### Work to be completed
Copy word for word each line from the one that has "Terms (238, 1931)" to the last line of the records, with no other lines.

### Records for the exercise

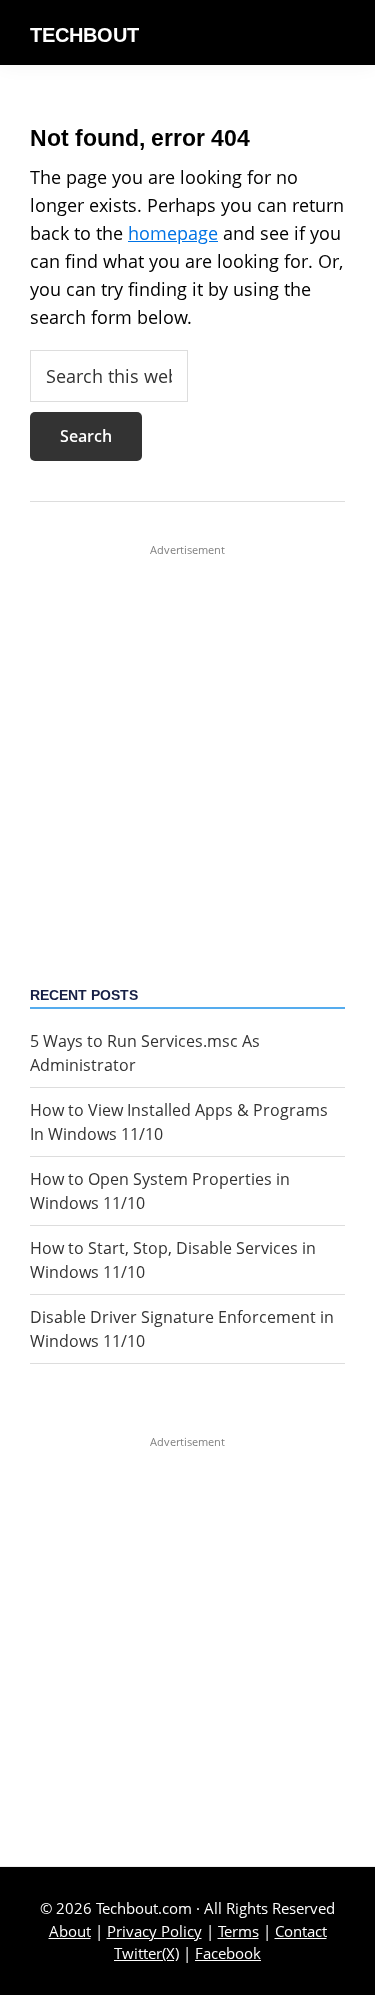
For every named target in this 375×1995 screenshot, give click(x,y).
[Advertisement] (187, 745)
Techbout (84, 35)
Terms (238, 1931)
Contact (301, 1931)
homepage (173, 233)
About (70, 1931)
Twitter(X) (146, 1953)
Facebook (228, 1953)
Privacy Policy (154, 1931)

### Answer space
Terms (238, 1931)
Contact (301, 1931)
homepage (173, 233)
About (70, 1931)
Twitter(X) (146, 1953)
Facebook (228, 1953)
Privacy Policy (154, 1931)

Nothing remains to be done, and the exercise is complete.